Washington (dpa) - Die USA kämpfen gegen eine gewaltige Schwemme von harten Drogen. «Es ist vielleicht die schlimmste Heroin- und Opiate-Krise seit 60 Jahren», sagte der Drogenexperte des US-Außenministeriums, William Brownfield, am Donnerstag (Ortszeit) in Washington.

Mehr als 90 Prozent des Heroins und der Opiate, die auf den US-Markt gelangten, kämen über die Grenze aus Mexiko, so der Fachmann weiter. Obwohl 80 Prozent des Heroins auf dem Weltmarkt aus Afghanistan stammten, gelangten praktisch keine afghanischen Opiate auf den US-Markt.

Allerdings sei auch der Kampf gegen den internationalen Drogenschmuggel in den vergangenen Jahren deutlich verbessert worden. Brownfield lobte in diesem Zusammenhang den Nachbarn Mexiko für die verbesserte Kooperation. «Die Zusammenarbeit auf diesem Gebiet ist so gut wie nie.»
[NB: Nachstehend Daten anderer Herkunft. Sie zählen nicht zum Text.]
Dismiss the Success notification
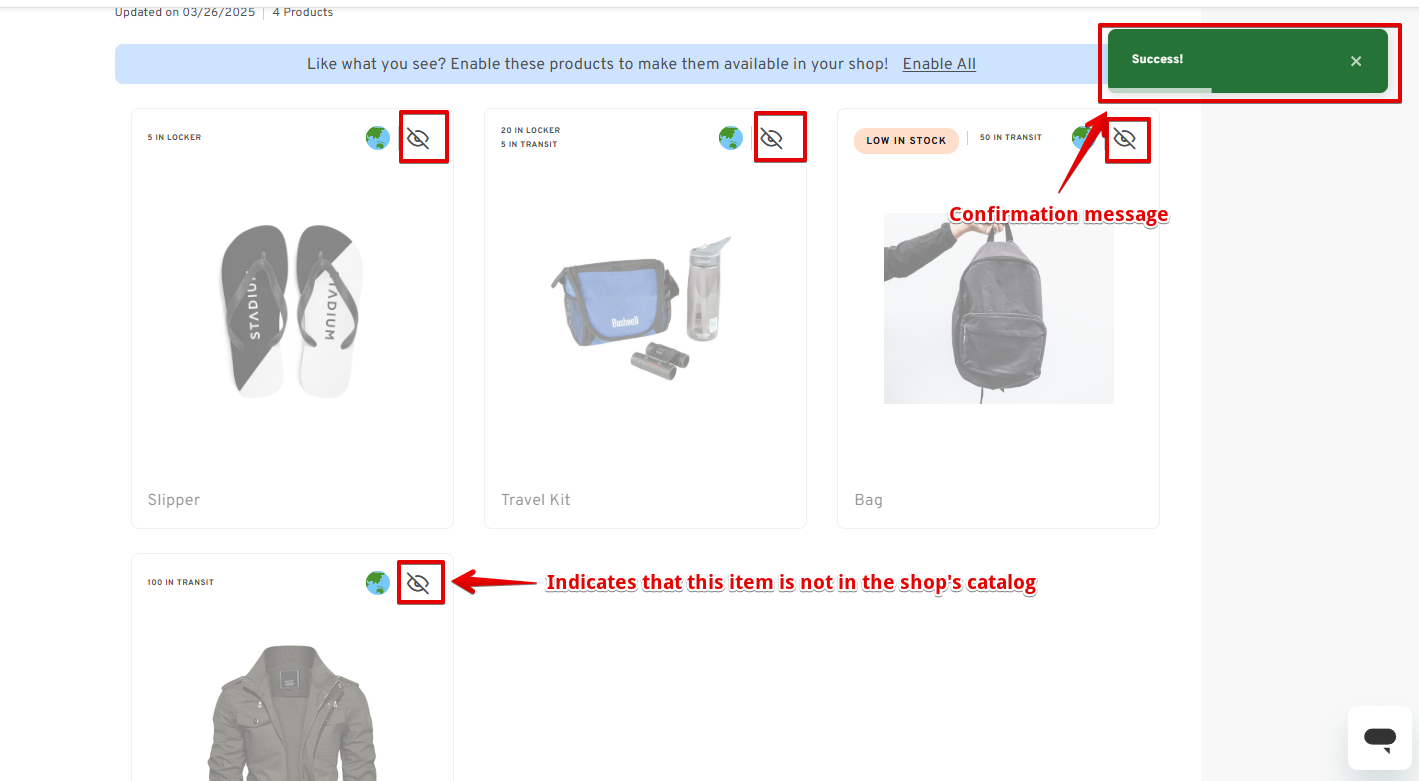 (1356, 61)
Den von Präsident Donald Trump favorisierten Bau einer Mauer zu Mexiko, unter anderem um Drogenbaronen den Weg in die USA zu versperren, kommentierte Brownfield nicht. «Wir werden jedes zur Verfügung stehende Werkzeug in unsere Maßnahmen einbeziehen», sagte er lediglich. Die Zusammenarbeit mit den mexikanischen Behörden sei besonders wichtig.